# variant map



## Furcifer158 (Feb 16, 2008)

Just saw this online today thought it was cool
enjoy
http://www.cichlidae.com/sections/tb/di ... efault.php


----------



## Boby_ (Oct 10, 2002)

Somebody invested in this a lot of time and effort but I'm afraid that it is too old already.


----------



## BrownBullhead (May 15, 2005)

Boby_: Jessica Miller published that map in 1997. No one can debate the age of the publication, but it is still a nice graphical representation of the "where" behind the Tropheus variants. I saw one other simlar map once-upon-a-time, but honestly, I can't recall the URL.


----------



## BrownBullhead (May 15, 2005)

Actually, here is the one I was thinking of.


----------



## 24Tropheus (Jun 21, 2006)

All good stuff I think.
Also
HeatherinNH
in
Trophs.com is trying to build an interactive one from photos.
Check it out.
And add to it please.
Or make a better one. :drooling:

http://trophs.com/forums/index.php?show ... entry10270
http://maps.google.com/maps/ms?hl=en&ie ... db&t=k&z=7

I think the one with the most types is still Peter Schupke Tropheus aqualog book one. From 2000 it is getting dated?

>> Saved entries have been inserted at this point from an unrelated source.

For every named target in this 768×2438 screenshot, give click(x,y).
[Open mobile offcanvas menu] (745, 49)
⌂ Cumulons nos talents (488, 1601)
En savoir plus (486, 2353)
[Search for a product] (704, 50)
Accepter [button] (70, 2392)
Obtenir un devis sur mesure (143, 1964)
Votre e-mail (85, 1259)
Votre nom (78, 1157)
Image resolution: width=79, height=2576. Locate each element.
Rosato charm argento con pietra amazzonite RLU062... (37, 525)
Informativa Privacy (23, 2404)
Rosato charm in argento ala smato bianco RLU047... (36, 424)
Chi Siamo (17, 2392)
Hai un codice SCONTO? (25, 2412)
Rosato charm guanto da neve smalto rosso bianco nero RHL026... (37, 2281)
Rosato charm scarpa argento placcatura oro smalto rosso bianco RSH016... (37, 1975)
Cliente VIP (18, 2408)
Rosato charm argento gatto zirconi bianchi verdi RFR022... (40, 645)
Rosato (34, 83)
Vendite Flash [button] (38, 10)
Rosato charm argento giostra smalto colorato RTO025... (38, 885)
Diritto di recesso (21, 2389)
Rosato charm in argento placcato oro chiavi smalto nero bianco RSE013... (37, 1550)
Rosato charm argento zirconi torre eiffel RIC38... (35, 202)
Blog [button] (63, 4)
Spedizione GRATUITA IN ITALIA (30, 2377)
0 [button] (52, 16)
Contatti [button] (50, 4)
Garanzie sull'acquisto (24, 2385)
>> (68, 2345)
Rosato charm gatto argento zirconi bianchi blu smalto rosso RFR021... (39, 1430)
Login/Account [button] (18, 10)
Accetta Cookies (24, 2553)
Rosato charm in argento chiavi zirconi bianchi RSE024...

Has anyone done the updates?


----------



## TaNgS_RuLe (Sep 26, 2007)

tropheus ilangi and nkamba are not the same fish?


----------



## BrownBullhead (May 15, 2005)

*TaNgS_RuLe*: Some people refer to "Yellow Ilangi" and "Red Ilangi".

Red Ilangi are also known as "Chilanga", and are collected at Nkamba Bay. Supposedly, Yellow Ilangi (i.e. Ad Konings infamous image) live elsewhere on the same bay, separated from the Red Ilangi by physical aquascape.

If you see "Ilangi Nkamba Bay" listed on stocklists currently, it has been my experience that it is usually "Chilanga" (Red Ilangi) that is being sold.


----------